É um bloco pouco ambicioso. Quase trinta e cinco anos depois de Mitterrand, percebe-se o espaço mental da Europa não se expandiu. E se a ideia de um bloco europeu é provavelmente necessária para evitar que a União Europeia fique condenada a um papel secundário no Ocidente liderado pelos Estados Unidos da América, imaginar que esse bloco, difícil de formar em qualquer circunstância, venha a assentar numa organização formal, multilateral e burocrática é essencialmente copiar tudo aquilo que não funciona na União Europeia e tentar aplicá-lo num contexto em que nenhum país no mundo parece ter grande vontade de apostar no multilateralismo.

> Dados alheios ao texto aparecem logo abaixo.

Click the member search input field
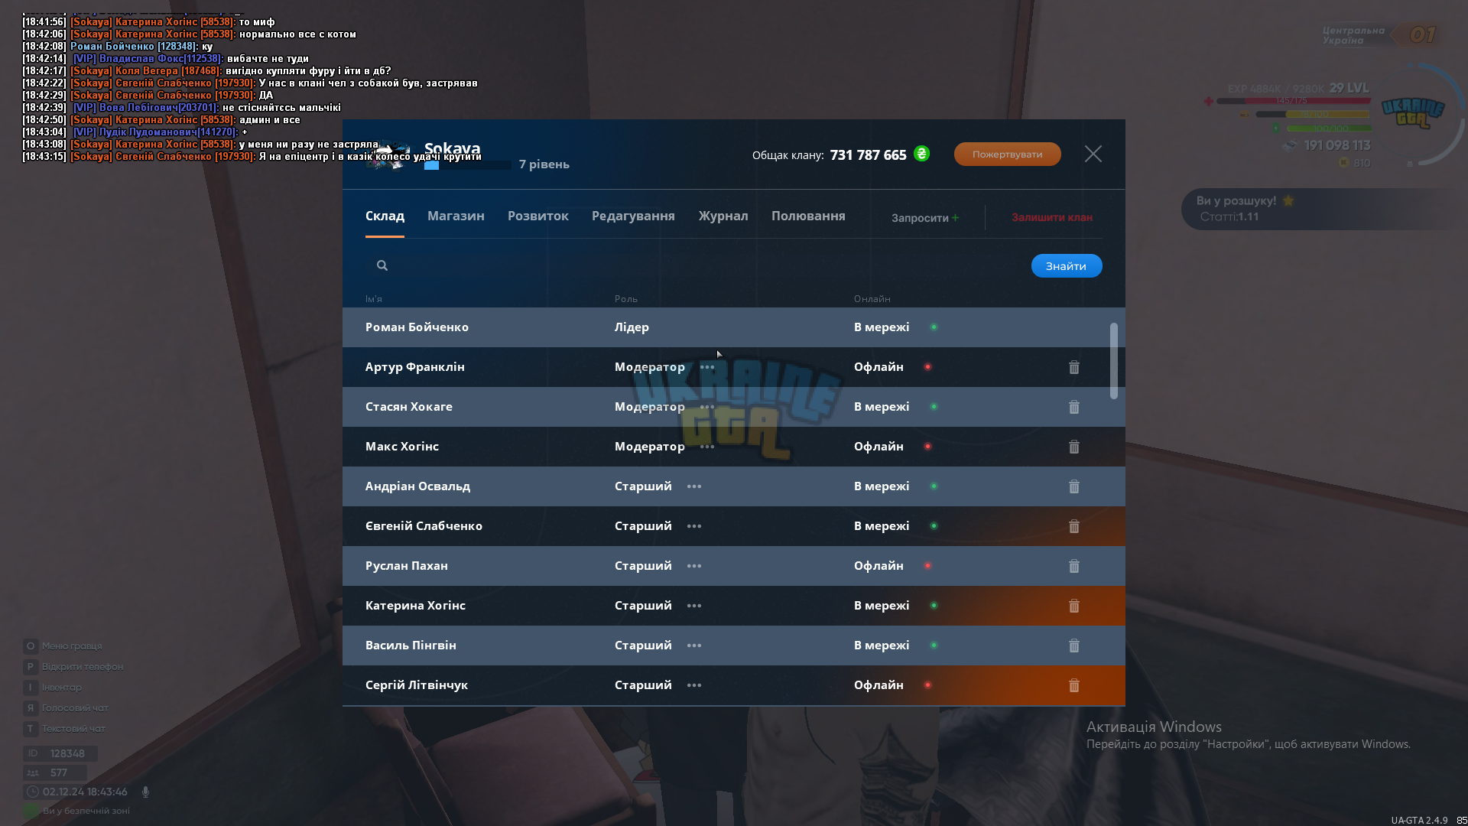tap(703, 265)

Mas o grande drama da proposta, que é também a tragédia da mundividência que Macron tem defendido durante os seus mandatos presidenciais, é mesmo o foco geográfico. Um bloco que se venha a limitar ao continente europeu e não possa tão cedo integrar a Turquia ou a Rússia soa pragmático e humilde o suficiente para funcionar, mas é culturalmente (para não dizer historicamente) equivocado. O Círculo de Amigos da União Europeia não se limita aos Balcãs ou ao Reino Unido, que estão já razoavelmente integrados para quem está fora da União Europeia. Para importar, o círculo que interessa teria de incluir África, na maior extensão possível, pelo menos do Mediterrâneo aos PALOP, passando pelos territórios em que a França, para não ir mais longe, está já profundamente envolvida a nível militar, económico e até político.

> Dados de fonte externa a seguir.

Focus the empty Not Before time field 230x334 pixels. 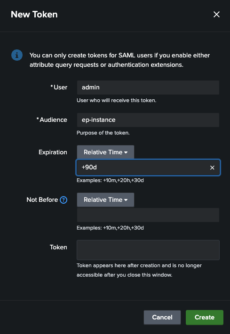point(148,215)
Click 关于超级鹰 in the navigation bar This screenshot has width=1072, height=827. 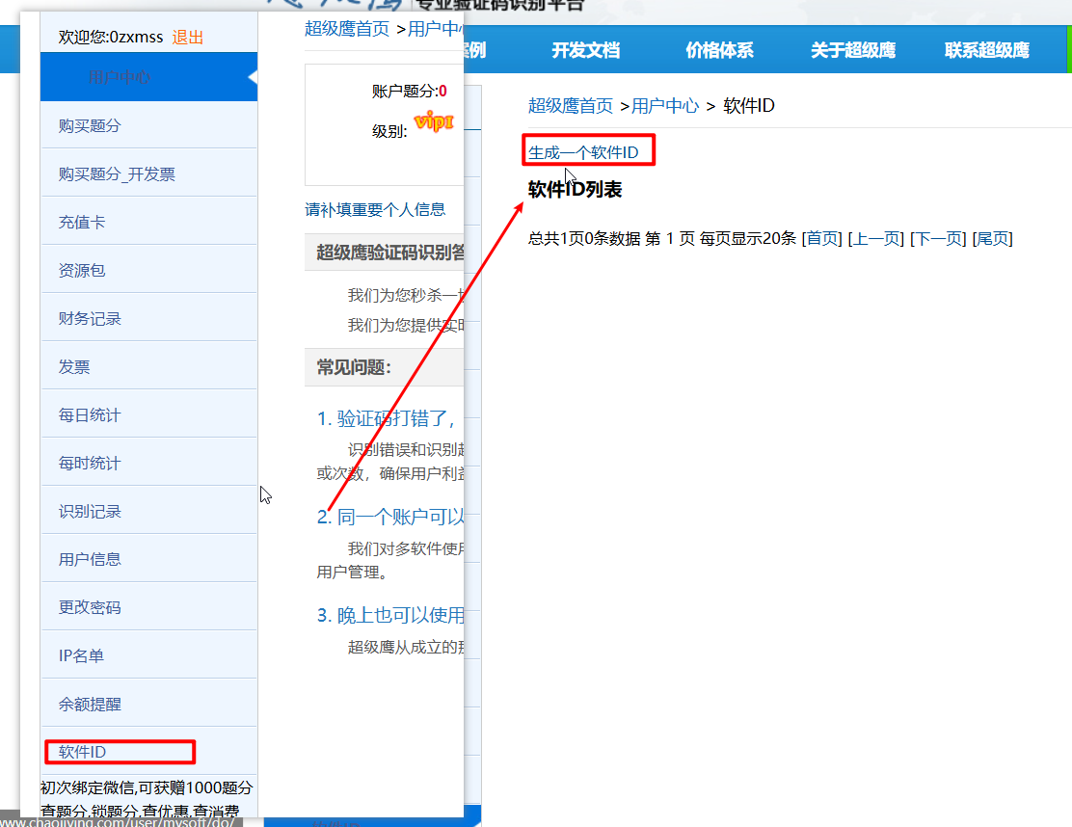853,51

Convencer os países africanos a aliar-se à Europa seria desafiante ao ponto de justificar um grande projeto. Implicaria superar guerras culturais, falta de visão estratégica de todas as partes e traumas profundos e não resolvidos que merecem atenção e cuidado. Expandir o espaço imediato da ação europeia para os países africanos implicaria aproveitar laços históricos e culturais, tirando vantagem da proximidade geográfica e complementaridade económica. Para alguém com o temperamento de Macron e a generalidade dos europeístas que o seguem, seria a maior oportunidade de deixar um legado que pudesse ser recordado como mais do que uma passagem obscura num discurso pouco ouvido. Para Portugal, que esteve representado na primeira fila do discurso, devia ser já a prioridade nas discussões dos próximos meses.